What do you hope students gain from their classroom experience with you?
I hope that my enthusiasm for plant pathology emboldens students to pursue careers in science. I hope they also recognize that they collectively hold the solutions to problems like climate change and food shortage and become empowered to start developing these solutions.
Describe your ideal student.
My ideal student is inquisitive, intellectually honest and hardworking. Students who give correct answers are fine, but those who come up with good questions get my attention.
Favorite place to be/thing to do on campus is…
… the Ramsey Center for Physical Activities playing pick-up basketball games. I have always been a “gym rat,” and the only time my brain takes a break is when I am physically active. I love the camaraderie of team sports.

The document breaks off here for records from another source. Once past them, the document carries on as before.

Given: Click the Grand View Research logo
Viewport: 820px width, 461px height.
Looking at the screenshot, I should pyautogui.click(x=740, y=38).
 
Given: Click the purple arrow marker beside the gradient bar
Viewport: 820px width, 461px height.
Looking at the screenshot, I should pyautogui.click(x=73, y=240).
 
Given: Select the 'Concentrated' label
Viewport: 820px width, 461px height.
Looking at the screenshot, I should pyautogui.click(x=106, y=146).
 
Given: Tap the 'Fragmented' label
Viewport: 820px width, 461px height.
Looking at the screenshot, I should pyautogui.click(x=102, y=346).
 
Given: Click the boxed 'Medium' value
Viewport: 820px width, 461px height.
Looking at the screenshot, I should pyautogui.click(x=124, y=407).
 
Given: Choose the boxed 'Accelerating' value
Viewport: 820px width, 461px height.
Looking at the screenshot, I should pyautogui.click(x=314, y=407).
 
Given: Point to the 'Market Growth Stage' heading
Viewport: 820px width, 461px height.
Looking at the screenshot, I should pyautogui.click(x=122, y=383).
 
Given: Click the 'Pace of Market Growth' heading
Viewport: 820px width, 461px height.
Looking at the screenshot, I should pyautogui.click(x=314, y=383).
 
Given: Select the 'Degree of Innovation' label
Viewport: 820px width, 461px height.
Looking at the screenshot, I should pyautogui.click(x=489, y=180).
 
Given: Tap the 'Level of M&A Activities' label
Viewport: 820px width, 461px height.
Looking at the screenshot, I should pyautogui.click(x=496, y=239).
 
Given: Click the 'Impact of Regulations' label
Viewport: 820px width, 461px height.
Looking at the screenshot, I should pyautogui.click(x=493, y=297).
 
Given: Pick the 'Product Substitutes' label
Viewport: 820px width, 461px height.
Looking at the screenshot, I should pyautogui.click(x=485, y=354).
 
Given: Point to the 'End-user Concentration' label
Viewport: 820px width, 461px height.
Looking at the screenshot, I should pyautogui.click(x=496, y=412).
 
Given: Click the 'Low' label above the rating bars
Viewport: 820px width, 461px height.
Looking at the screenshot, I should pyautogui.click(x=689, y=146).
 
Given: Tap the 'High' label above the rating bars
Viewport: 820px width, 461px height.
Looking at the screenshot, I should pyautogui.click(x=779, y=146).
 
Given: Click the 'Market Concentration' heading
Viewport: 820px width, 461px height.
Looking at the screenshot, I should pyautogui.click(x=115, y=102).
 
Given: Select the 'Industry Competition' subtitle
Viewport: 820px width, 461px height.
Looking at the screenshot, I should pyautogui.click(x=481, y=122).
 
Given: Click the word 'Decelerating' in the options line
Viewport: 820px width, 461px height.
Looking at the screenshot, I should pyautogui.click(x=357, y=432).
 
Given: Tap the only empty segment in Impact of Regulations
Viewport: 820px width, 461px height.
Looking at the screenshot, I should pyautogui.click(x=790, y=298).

Beyond the UGA campus, I like to…
… go on sightseeing road trips with my family, which includes my three daughters, Monica, Paige and Deneisha.
Community/civic involvement includes…
As assistant dean for diversity, I am heavily involved in recruiting underrepresented students to the College of Agricultural and Environmental Sciences. I do this in part by building relationships with teachers and administrators in middle and high schools that serve underrepresented groups in and around Athens. Our office hosts campus visits by various groups, and I speak to students about opportunities in our college. I also use my background as a plant pathologist to appeal to students who are interested in science careers.

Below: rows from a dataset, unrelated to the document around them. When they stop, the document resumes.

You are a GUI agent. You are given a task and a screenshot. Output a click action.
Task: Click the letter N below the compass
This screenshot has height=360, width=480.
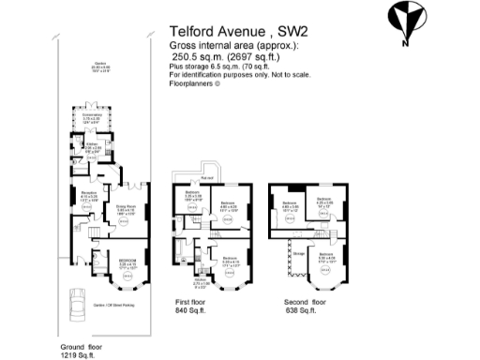(x=403, y=42)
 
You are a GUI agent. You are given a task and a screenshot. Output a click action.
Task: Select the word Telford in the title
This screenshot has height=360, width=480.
(x=192, y=30)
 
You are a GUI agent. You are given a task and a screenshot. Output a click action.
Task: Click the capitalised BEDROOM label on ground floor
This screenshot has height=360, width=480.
(x=128, y=260)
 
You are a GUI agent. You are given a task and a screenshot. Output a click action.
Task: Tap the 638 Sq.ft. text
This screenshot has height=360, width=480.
(x=301, y=311)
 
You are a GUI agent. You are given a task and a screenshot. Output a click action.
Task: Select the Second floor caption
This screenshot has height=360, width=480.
(x=305, y=302)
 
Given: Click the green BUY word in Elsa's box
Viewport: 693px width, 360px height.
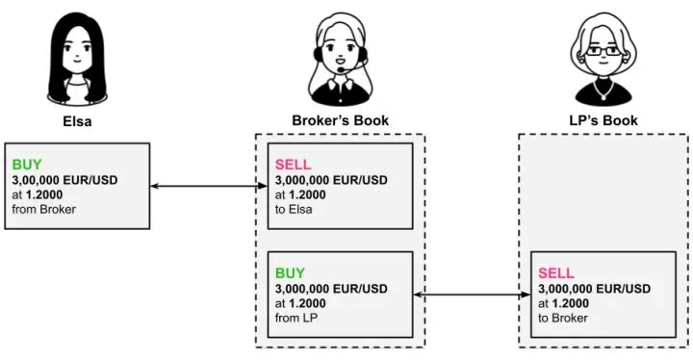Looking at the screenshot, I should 27,165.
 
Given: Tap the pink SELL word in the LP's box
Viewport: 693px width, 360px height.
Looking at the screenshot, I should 557,272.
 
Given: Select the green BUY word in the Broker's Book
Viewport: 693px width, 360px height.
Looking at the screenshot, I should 292,272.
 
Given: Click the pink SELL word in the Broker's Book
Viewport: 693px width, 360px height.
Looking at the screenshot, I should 294,165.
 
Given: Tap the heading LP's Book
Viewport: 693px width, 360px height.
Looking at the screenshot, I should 603,120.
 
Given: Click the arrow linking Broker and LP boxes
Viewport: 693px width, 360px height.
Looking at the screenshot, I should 472,295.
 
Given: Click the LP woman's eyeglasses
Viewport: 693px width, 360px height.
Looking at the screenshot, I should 604,51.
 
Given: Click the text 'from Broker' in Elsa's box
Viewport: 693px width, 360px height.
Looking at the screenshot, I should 43,209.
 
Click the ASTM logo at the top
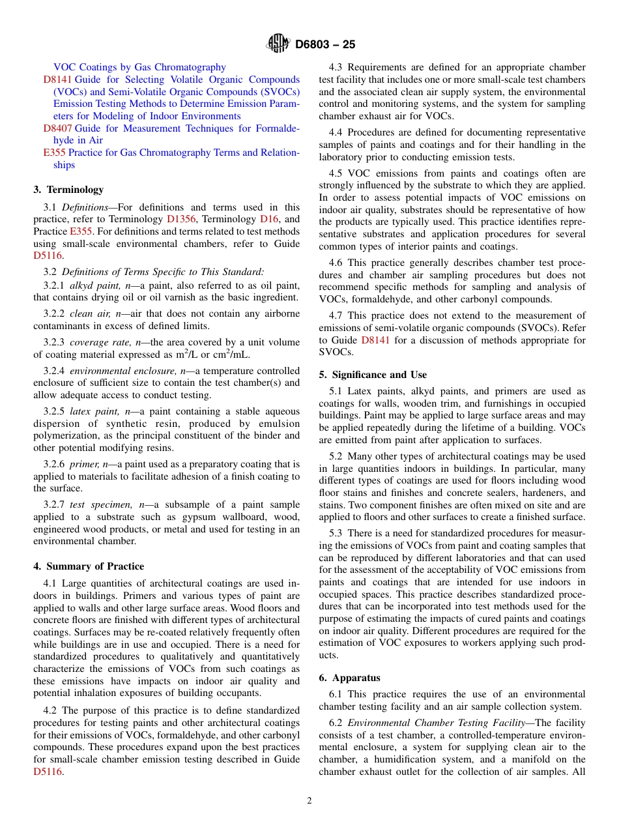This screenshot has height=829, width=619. pos(278,44)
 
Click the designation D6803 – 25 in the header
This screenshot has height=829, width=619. pos(325,45)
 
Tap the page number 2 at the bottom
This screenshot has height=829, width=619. pos(310,801)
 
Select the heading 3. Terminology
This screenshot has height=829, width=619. pos(68,190)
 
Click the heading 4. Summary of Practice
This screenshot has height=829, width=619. pos(89,566)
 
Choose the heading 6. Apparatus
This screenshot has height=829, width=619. pos(349,678)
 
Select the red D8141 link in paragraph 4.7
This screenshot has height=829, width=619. pos(375,340)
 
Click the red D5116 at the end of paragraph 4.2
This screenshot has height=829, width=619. pos(47,772)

“Things Fall Apart” by Chinua Achebe. This is a tragic story of a proud and successful Nigerian warrior during changing times in Africa. The main character, Okonkwo, espouses the values that are important for success in his village including being “manly” (physically strong and unyielding). Unfortunately, as times changed and British colonialists arrived in his village with a new religious doctrine, these same traits led to his ultimate demise. To me, it is a cautionary tale about being aware of one’s environment and adapting, when necessary, to survive.
Proudest moment at UGA?
… working with faculty and staff in CAES to bring about the largest increase in African-American and Latino undergraduate student enrollment in the history of our college.